— Set exercise —
Count the lines below that contain the string "Task". Case counts. Reply with the number alone.

— Stored records —
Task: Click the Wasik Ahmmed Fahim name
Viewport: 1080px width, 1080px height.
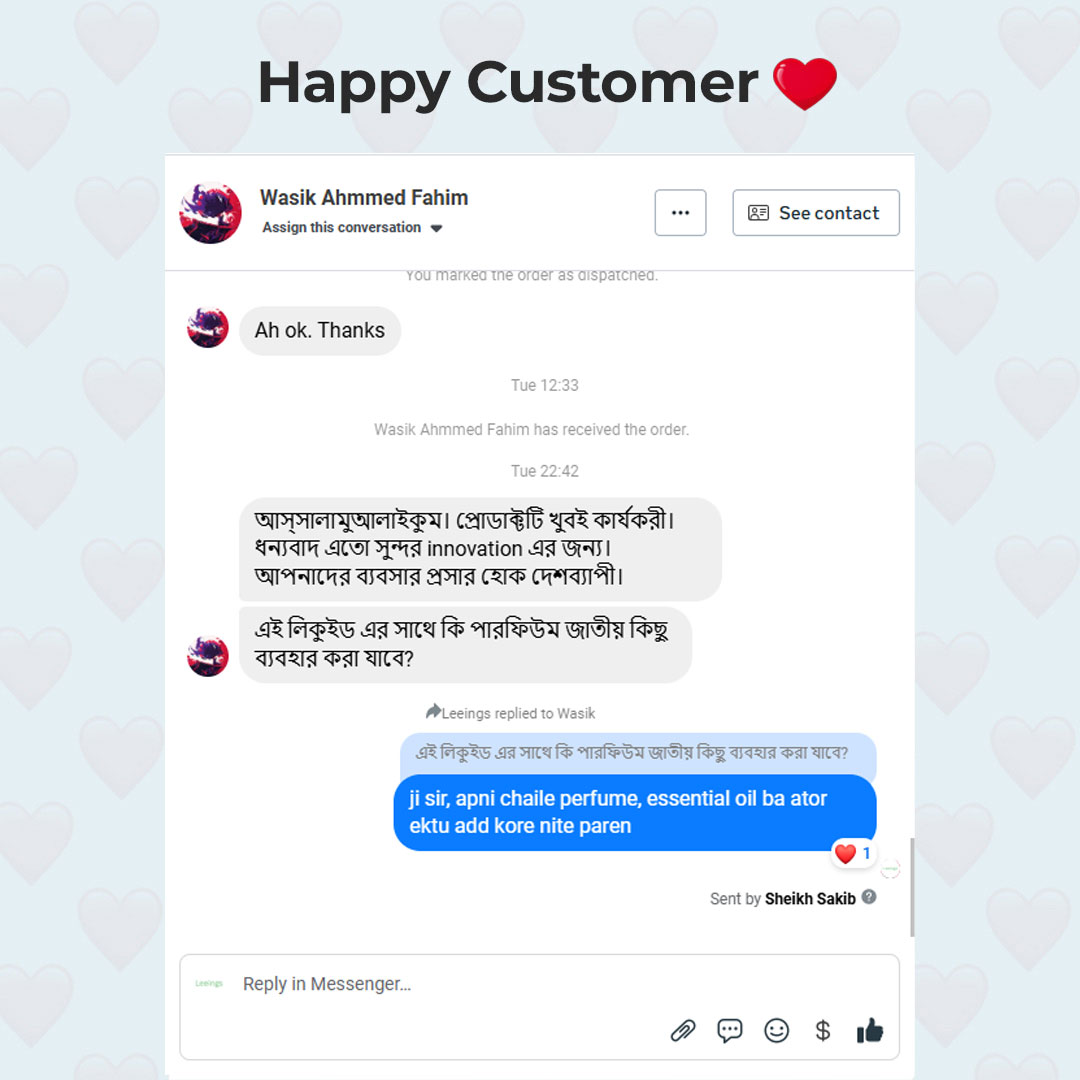Action: [x=364, y=198]
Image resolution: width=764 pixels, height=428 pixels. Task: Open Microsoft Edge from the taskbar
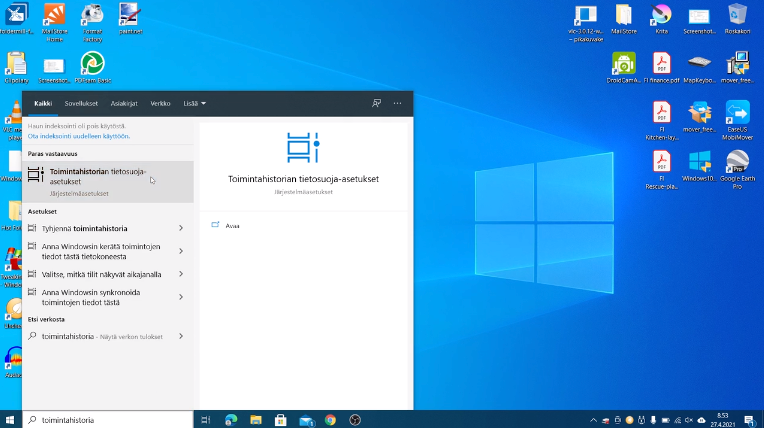point(231,420)
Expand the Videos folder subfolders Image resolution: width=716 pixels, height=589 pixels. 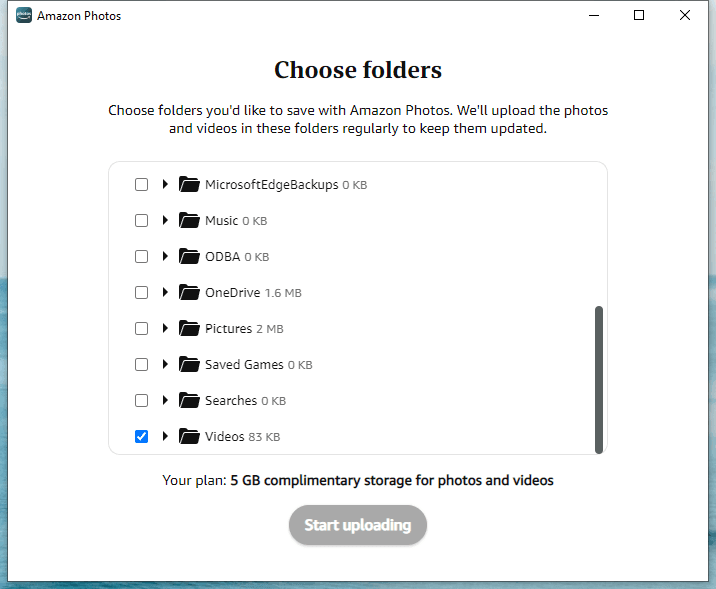click(x=165, y=436)
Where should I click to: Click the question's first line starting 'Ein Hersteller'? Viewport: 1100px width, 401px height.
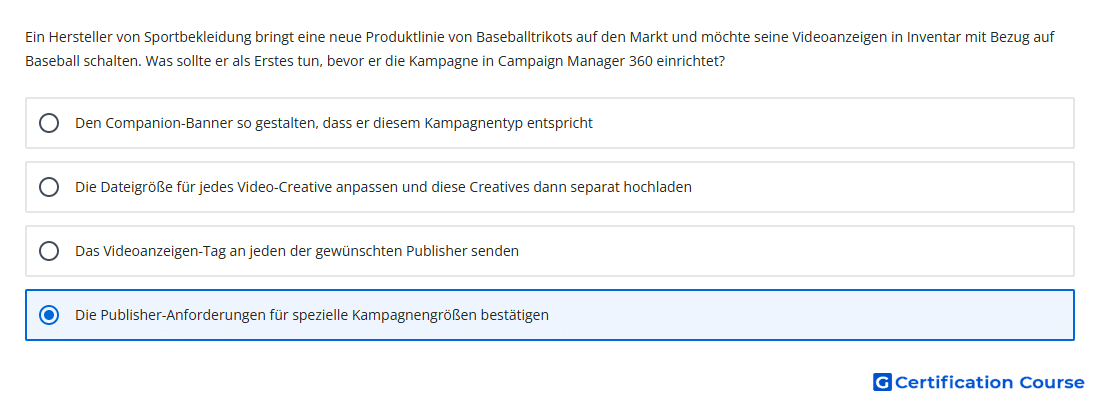tap(540, 36)
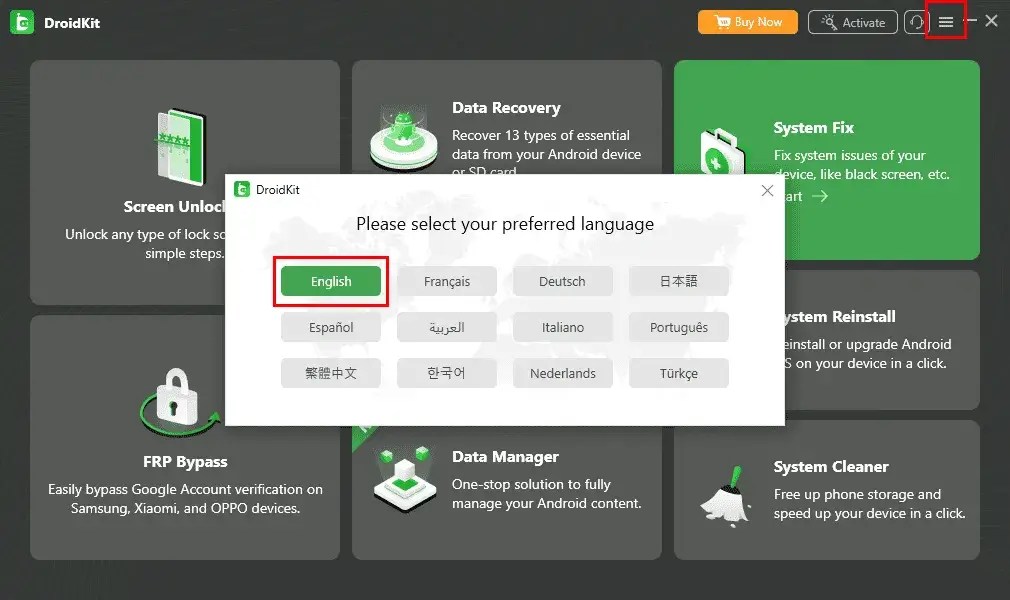
Task: Click the DroidKit logo icon
Action: pyautogui.click(x=21, y=21)
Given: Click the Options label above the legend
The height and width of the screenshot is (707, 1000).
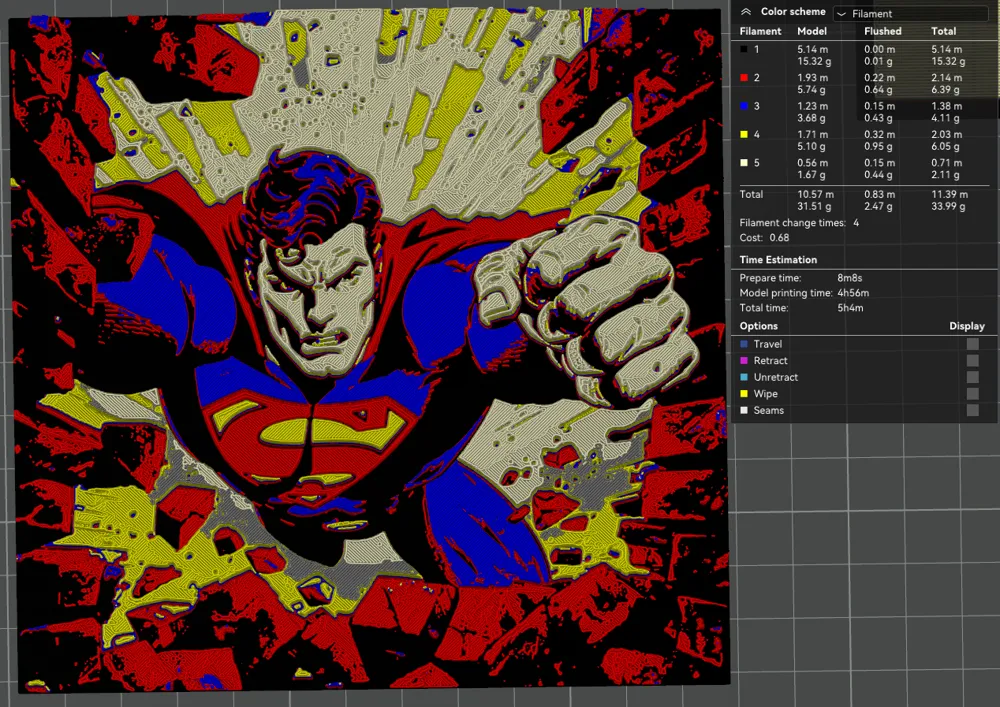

— Response to this exercise —
3